Халил-Бек стоит посреди бульвара, недоумевая смотрит вслед убежавшей Милочке. Улыбка все еще не оставляет его губ. Что могло случиться с этой девушкой? Он так был искренен с ней. Он поделился с нею единственной своей радостью, ей первой рассказал, как счастлив, и думал, что она поймет его, разделит с ним его радость. Она всегда так внимательна была к нему, так ценила его как художника, интересовалась его работами. Он привык к ней. В Париже ему доводилось встречать таких девушек у своих друзей-художников, и они всегда оставались их добрыми приятельницами. Что за чудачки эти женщины!..

И он тотчас же забывает о Милочке, перестает о ней думать. Мысли его все об одном.

Когда Ланская остановилась у порога его двери и раздвинула бисерные нити, он сначала не поверил, он убежден был, что ему померещилось.

Над рабочим столом горела лампа – на столе, на бумаге, пришпиленной кнопками, лежал яркий круг света, а дальше все казалось неясным, пропадало в тени. И когда на легкий шорох он повернул голову, то сразу точно ослеп: сверкнули искры бус и потухли…

– Вы не ждали меня, – говорит кто-то, кого он все еще не может разглядеть. – У меня свободный вечер, и я пришла к вам. Вы позволите мне остаться у вас столько, сколько захочется?

Это говорит Змейка. Теперь он ясно видит ее светлые волосы, темные глаза, непрестанно двигающиеся губы.

– Я пришла к вам.

И вот она у него в комнате, у него на оттоманке. Берет его голову обеими руками и целует в лоб, треплет его волосы, тихо смеется.

– Что это за трава? Вон там, в белом кувшине. Как она называется?

– Эта трава называется – евшан. Понюхайте – какой у нее острый, запоминающийся запах. Какие длинные стебли! Она уже много лет стоит в этом кувшине и все еще пахнет горным, диким запахом. Вы слышите, как она шумит?

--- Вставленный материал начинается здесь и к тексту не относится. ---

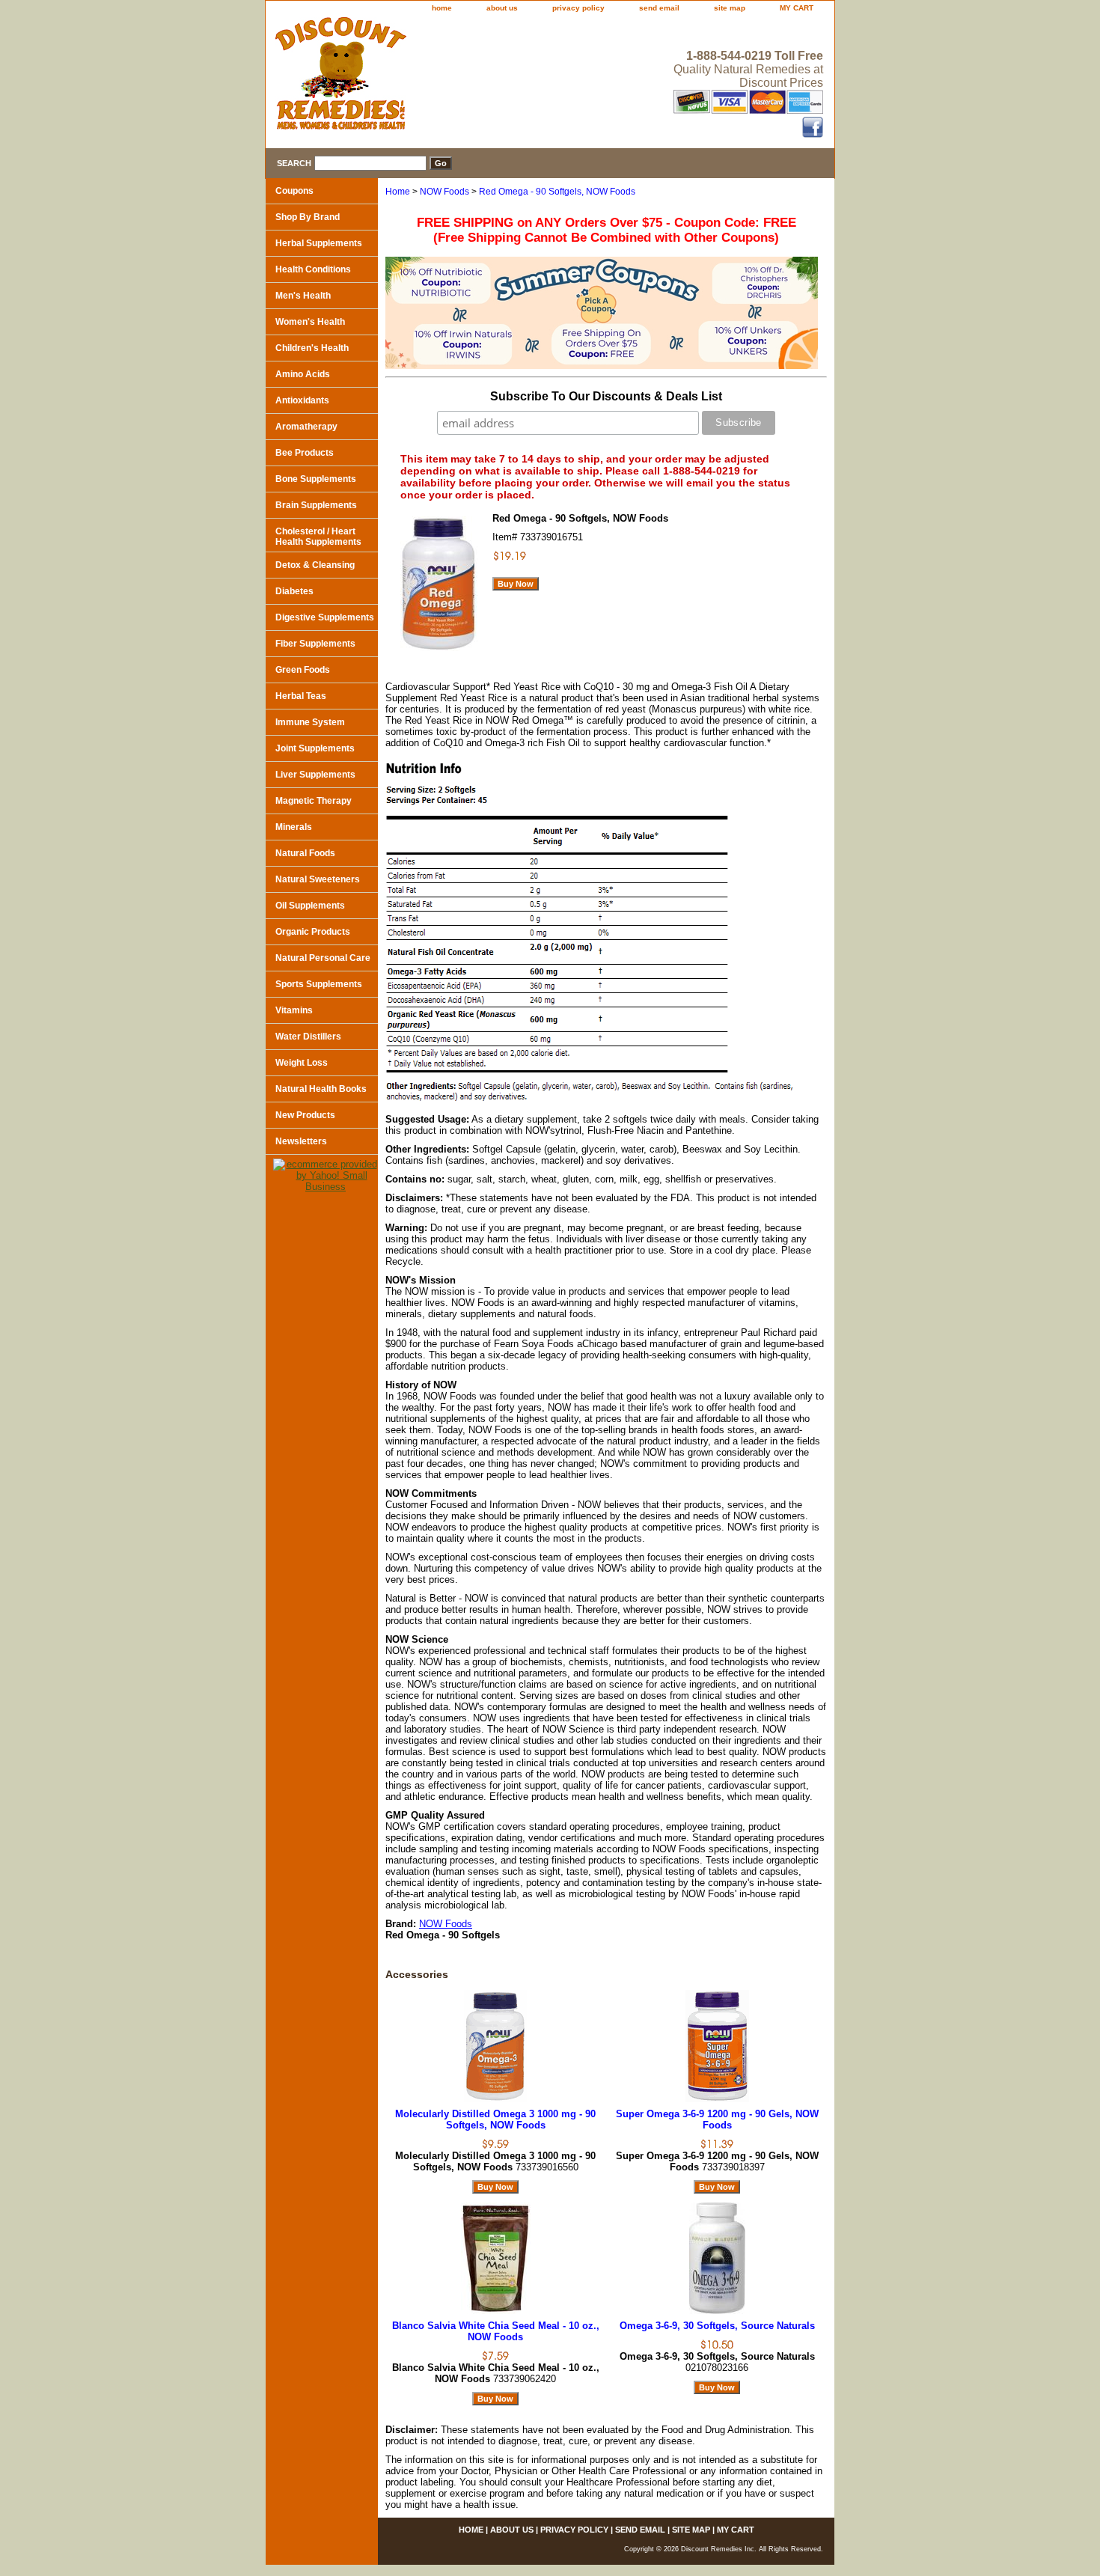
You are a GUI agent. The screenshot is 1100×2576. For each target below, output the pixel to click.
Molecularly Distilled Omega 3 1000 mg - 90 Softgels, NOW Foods (495, 2119)
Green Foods (302, 670)
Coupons (294, 191)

Змейка смеется. Наклоняет голову, прислушивается, смеясь.

– О чем шумит ваша трава? Расскажите мне сказку о траве евшан. Вы так хорошо рассказываете.

Да, он расскажет ей про траву евшан, но только это не его сказка, это древнее-древнее сказанье.

2

Когда у старого шамхала Дагестана уехал в далекую страну единственный сын и остался там надолго, полюбил чужую страну, как свою, то затосковал старик, заплакал и, призвав лучшего певца, сказал ему: «Ступай к моему сыну и передай ему слова мои, что зову и тоскую, и пой ему наши песни, а если он не послушает тебя, дай ему понюхать эту траву по имени евшан».

И пошел певец в чужую страну, нашел сына шамхала, забывшего родные горы, и пел ему песни Дагестана, похожие на плеск горных потоков, и говорил ему слова отца, что зовет он сына к себе и тоскует, а когда молодой джигит не захотел ни обернуться, ни послушать песню, то протянул ему траву, пучок сухой травы – евшан.

И только вдохнул джигит горный запах травы, растущей у снежных высот, как тотчас же заплакал и сказал: «Лучше мне лечь костьми пастухом овец отца моего на своей земле, чем быть славным на чужой стороне».

– Вот что говорит древнее сказание. И может быть, это не совсем выдумано, может быть, в этом есть доля правды…

– Конечно, это не выдумано, – отвечает Змейка, прикрывая травою свое лицо, вдыхая горький запах, медленно раскачиваясь из стороны в сторону, точно на молитве. – Господи, да что же это такое, – шепчет она, – когда это кончится?

Потом падает, вытянув руки, головой на его колени и плачет. Все тонкое тело ее бьется на оттоманке.

Он никогда не видел такого горя. Что напомнила ей трава евшан?

– Змейка, успокойся, Змейка!

Он дает ей воды – всхлипывая, она пьет воду, стуча зубами о край стакана, и внезапно хватает его голову, целует в губы, впивается открытым ртом в его губы, целует долго и зло.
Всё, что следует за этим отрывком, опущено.